You just have to imagine them turned over.

The Gallery of Fashion, 1797, Bathing Place, Morning Dresses.
The Gallery of Fashion, 1797, Bathing Place, Morning Dresses.

I went for cold scoop, with a pasteboard brim and olive green taffeta brim and caul. The mannequin is a 3-D sketch, if you will, of what the housekeeper plans to wear this autumn. At least until she can figure out what a Rosina hat is.

Malaise or Ennui?

image Hard to say which, but I am ill at ease and dissatisfied with my costuming. You might even call it bratty. But I don’t wanna be like Bridget Connor!

It started the week of the Stamp Act protest, when I felt quite tired of being the shabby, unrefined woman of the regiment and street vendor, and wanted a nice cozy shop like the milliner had. I was also looking forward to being a housekeeper again, and several weeks of moving boxes and volumes with red rot at work had me feeling generally filthy and unappreciated. Bratty.

When in doubt, sew. A new dress can’t help but cheer you up, right?

Well… sort of…

Last Thursday, we did a reprise of the Williams family letters program at the Newport Historical Society. The Williams family were Quakers, and the letters were from the early part of the 19th century, so for the program in March, I made a green silk cross-front gown based on the Quaker gown in the back of Costume in Detail. (Check out the schematic on the 19thus.come page; I didn’t see this until I was mostly done with the dress, but thank goodness I got it right!)

But it’s September, and Thursday was expected to be quite warm, so I salved my bureaucratic wounds in the $1.99 loft at the local mill store, and made a new Quaker gown, also suitable for a maid.
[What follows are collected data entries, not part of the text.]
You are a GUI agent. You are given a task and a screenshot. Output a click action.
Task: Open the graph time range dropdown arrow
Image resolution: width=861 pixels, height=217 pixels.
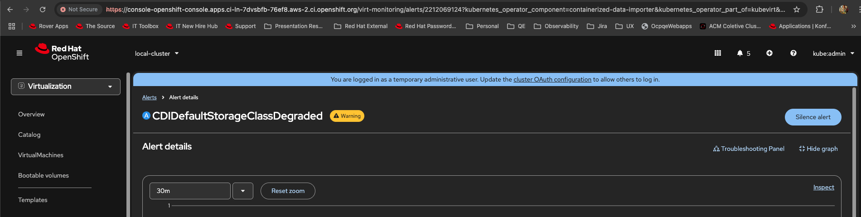tap(243, 191)
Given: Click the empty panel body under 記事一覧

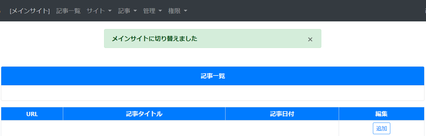Looking at the screenshot, I should [x=213, y=93].
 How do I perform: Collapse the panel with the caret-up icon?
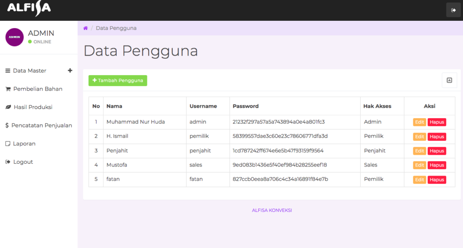click(x=449, y=80)
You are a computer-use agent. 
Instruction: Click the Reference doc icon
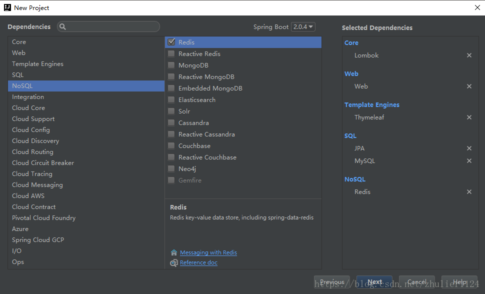click(x=174, y=263)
I ask you! Even though it’s my very own pattern based on sketches of original drawings, even though it fits, even though it cost $10, even though every seam is overcast and the whole thing is made with period correct stitches, it still fails to make me happy and cheerful and delighted.

image

This brattiness has resulted in a reappraisal of my approach– and a trip to Sewfisticated in Framingham. What did I buy there? Yards and yards of pink taffeta? Gold taffeta? Blue taffeta?

No.

Because they didn’t have the right colors in the right weave– too slubby– or in enough yardage. Brace yourselves: I bought brown.
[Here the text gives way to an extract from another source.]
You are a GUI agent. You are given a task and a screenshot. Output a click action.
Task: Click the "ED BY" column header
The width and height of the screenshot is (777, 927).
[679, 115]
Many thanks to Sew 18th Century for taking the photos!
Many thanks to Sew 18th Century for taking the photos!

It appears I do not learn from my mistakes. When I think, “Gee, I’d like a pretty dress,” I end up buying fabric based on the texture as much as the color, and I have to tell you, that brown taffeta has the most wonderful l hand and sheen, and I will look much more like a Copley portrait than I ever have before, so that’s something.

It seems I have created a set of mental rules for myself, a mission, if you will, for the historic clothing I sew and the roles I take on, and I only play within those rules.
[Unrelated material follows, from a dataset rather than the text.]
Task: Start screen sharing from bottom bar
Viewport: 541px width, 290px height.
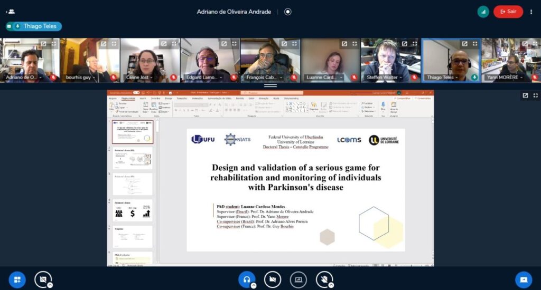Action: (298, 279)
The Stamp Act Protest of 2014

Last Saturday, we stepped back in time to 1765 in Newport. I know: Newport always seems to be in a different time than gritty Providence, but this trip was truly different.

On the Colony House steps
On the Colony House steps

We were headed across the Bay for a Stamp Act Protest (no rioting, per police request). In this effort, we joined a large group of recruits from New England and even beyond, to fill Washington Square and other sites in the city.

18th century sailors prepare to sew a sail
Preparing the ‘sails’ for stitching. I never really noticed the cars till I saw the photos!

Stationed around the square were sailors mending or making a sail*, an apprentice-less printer, a sleepy apprentice boy, a tailor and his journeyman, a milliner, and leading citizens, one of whom was kind enough to read the newspaper to the apple seller, who wonders what has become of her son.

You must be very careful indeed around the sailors!

Up the street, some very fine ladies were having tea. Their refinement was evident in their appearance and dress, as well as in the elegant setting of their tables. They wanted none of my apples, as they had imported citrus fruits, far better than the apples the island’s trees produce. (Wasted on tea, truly: what one wants to do with a lemon is to find some rum and make a punch.)

18th century tea party in Newport
The Ladies’ Tea
Ladies at a tea table
Seated for tea
Mr Robinson marches forth

The news was very bad, and tempers flared in the square. Mistress Ellery told me that dinner parties had become impossible to hold: parties nearly come to blows over discussions of taxes, customs, stamps, and the oppressive policies of Mr Robinson, who insists on enforcing the very letter and penny of the law. (He was quite insulting on the quality of my apples, indeed, spitting one upon me even as he continued to eat it!)

The apprentice boy had charge of the effigy; the tailor sewed on.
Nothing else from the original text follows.